Speciation of Al in human serum by convective-interaction media fast-monolithic chromatography with inductively coupled plasma mass spectrometric detection.

作者信息

Murko Simona, Milacic Radmila, Scancar Janez

机构信息

Department of Environmental Sciences, Jozef Stefan Institute, Jamova 39, 1000 Ljubljana, Slovenia.

出版信息

J Inorg Biochem. 2007 Sep;101(9):1234-41. doi: 10.1016/j.jinorgbio.2007.06.013. Epub 2007 Jun 12.
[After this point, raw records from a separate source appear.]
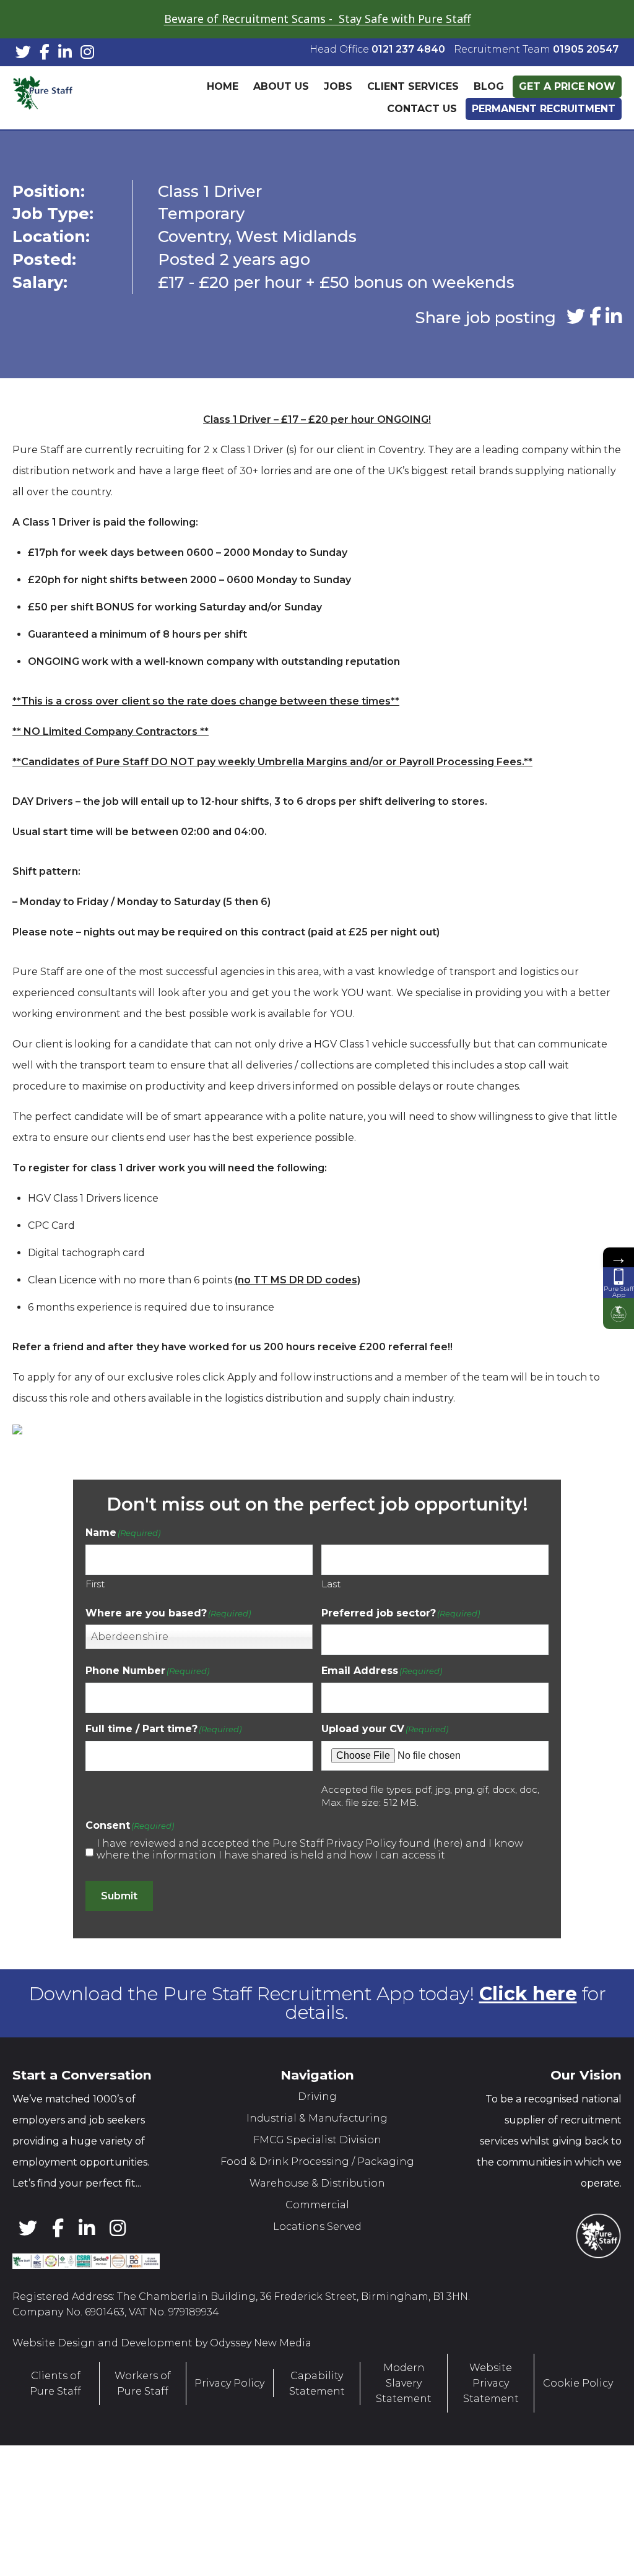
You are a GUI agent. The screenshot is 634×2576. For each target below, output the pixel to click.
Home (222, 86)
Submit (119, 1896)
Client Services (413, 86)
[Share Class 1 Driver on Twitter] (576, 316)
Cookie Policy (578, 2383)
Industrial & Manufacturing (317, 2118)
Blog (489, 86)
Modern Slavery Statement (404, 2383)
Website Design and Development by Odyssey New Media (161, 2343)
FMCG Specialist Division (317, 2140)
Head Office (377, 49)
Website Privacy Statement (491, 2383)
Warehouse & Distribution (317, 2183)
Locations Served (317, 2226)
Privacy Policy (229, 2383)
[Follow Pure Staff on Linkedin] (65, 54)
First (95, 1583)
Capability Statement (317, 2383)
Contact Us (422, 109)
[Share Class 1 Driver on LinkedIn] (614, 316)
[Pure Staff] (71, 98)
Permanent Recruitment (543, 109)
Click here (528, 1993)
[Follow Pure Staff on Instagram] (87, 54)
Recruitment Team (536, 49)
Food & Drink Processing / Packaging (317, 2161)
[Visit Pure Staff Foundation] (618, 1313)
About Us (281, 86)
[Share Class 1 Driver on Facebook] (595, 316)
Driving (317, 2096)
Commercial (317, 2205)
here (448, 1843)
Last (331, 1583)
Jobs (338, 86)
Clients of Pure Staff (55, 2383)
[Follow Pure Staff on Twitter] (23, 54)
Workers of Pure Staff (143, 2383)
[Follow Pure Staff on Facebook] (45, 54)
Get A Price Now (567, 86)
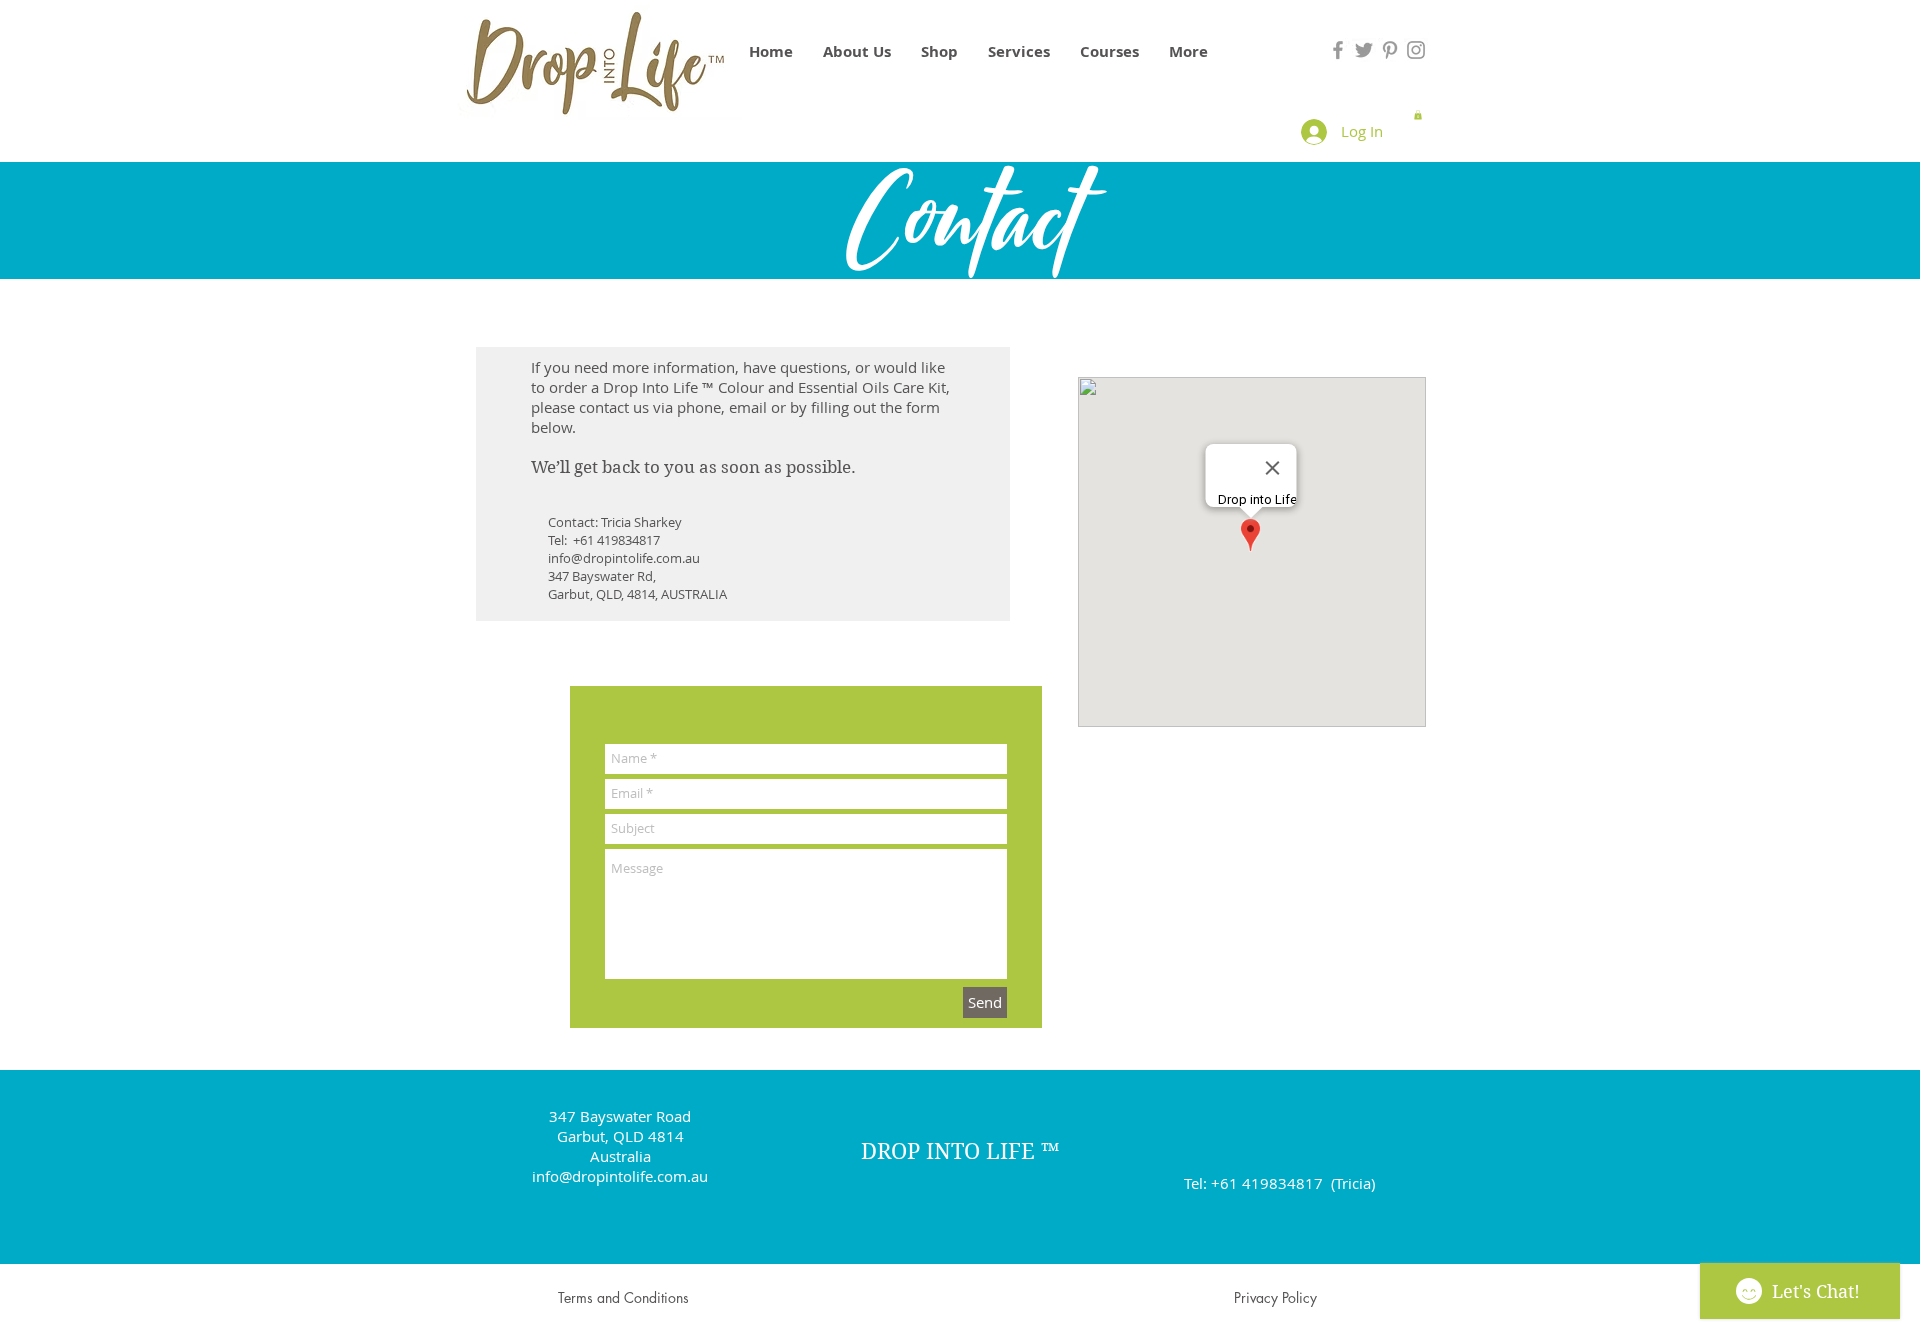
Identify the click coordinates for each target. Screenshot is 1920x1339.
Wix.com (1119, 1309)
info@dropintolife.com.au (624, 558)
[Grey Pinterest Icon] (1390, 50)
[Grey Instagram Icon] (1416, 50)
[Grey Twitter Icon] (1364, 50)
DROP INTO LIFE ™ (960, 1151)
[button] (1418, 115)
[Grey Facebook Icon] (1338, 50)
DOI:10.1016/j.jinorgbio.2007.06.013
PMID:17640734
Abstract

A new analytical procedure using anion-exchange separation support based on convective-interaction media (CIM) was developed for the speciation of Al in human serum. The separation of proteins was performed on a weak anion-exchange CIM diethylamine (DEAE) fast-monolithic disk. To prevent co-elution of low molecular mass (LMM) Al species with high molecular mass (HMM) Al compounds on CIM disk serum proteins were first separated from LMM-Al species by the use of size exclusion chromatography (SEC). For this purpose 1 mL of serum was injected onto SEC (Superdex 75 HR 10/30) column. Isocratic elution using 0.05 M TRIS-HCl+0.03 M NaHCO(3) was applied and separation of proteins was followed by UV detection at 278 nm. It was experimentally proven that proteins were eluted in 5.5 mL peak that was collected into a polyethylene cup. A 0.1 mL of the sample aliquot was then injected onto the CIM DEAE disk. The separation of serum proteins was obtained in 10 min by applying linear gradient elution from 100% buffer A (0.05 M TRIS-HCl+0.03 M NaHCO(3)) to 100% buffer B (A+1M NH(4)Cl) and followed by UV detection at 278 nm. Separated Al species were detected on-line by inductively coupled plasma mass spectrometry (ICP-MS). Well-resolved protein peaks were obtained. It was experimentally proven that 90+/-3% of Al in spiked serum of renal patient was eluted under the transferrin peak. The proposed speciation procedure removes LMM-Al species and enables reliable determination of the concentration and composition of Al bound to proteins by CIM DEAE-ICP-MS when the concentration of Al in serum is higher than 5 ng mL(-1). In comparison to chromatographic columns CIM disks enable faster separation and simpler manipulation during cleaning procedure and coupling to ICP-MS.

摘要

开发了一种基于对流相互作用介质(CIM)的阴离子交换分离支持物的新分析程序,用于人血清中铝的形态分析。蛋白质的分离在弱阴离子交换CIM二乙胺(DEAE)快速整体盘上进行。为防止低分子量(LMM)铝物种与高分子量(HMM)铝化合物在CIM盘上共洗脱,首先通过尺寸排阻色谱(SEC)将血清蛋白与LMM-铝物种分离。为此,将1 mL血清注入SEC(Superdex 75 HR 10/30)柱。采用0.05 M三羟甲基氨基甲烷盐酸盐+0.03 M碳酸氢钠进行等度洗脱,并在278 nm处进行紫外检测以跟踪蛋白质的分离。实验证明,蛋白质在5.5 mL峰中洗脱,该峰收集到一个聚乙烯杯中。然后将0.1 mL样品等分试样注入CIM DEAE盘。通过从100%缓冲液A(0.05 M三羟甲基氨基甲烷盐酸盐+0.03 M碳酸氢钠)到100%缓冲液B(A+1 M氯化铵)进行线性梯度洗脱,并在278 nm处进行紫外检测,在10分钟内实现血清蛋白的分离。通过电感耦合等离子体质谱(ICP-MS)在线检测分离出的铝物种。获得了分辨率良好的蛋白质峰。实验证明,肾病患者加标血清中90±3%的铝在转铁蛋白峰下洗脱。当血清中铝的浓度高于5 ng/mL时,所提出的形态分析程序可去除LMM-铝物种,并能够通过CIM DEAE-ICP-MS可靠地测定与蛋白质结合的铝的浓度和组成。与色谱柱相比,CIM盘在清洗过程和与ICP-MS耦合时能够实现更快的分离和更简单的操作。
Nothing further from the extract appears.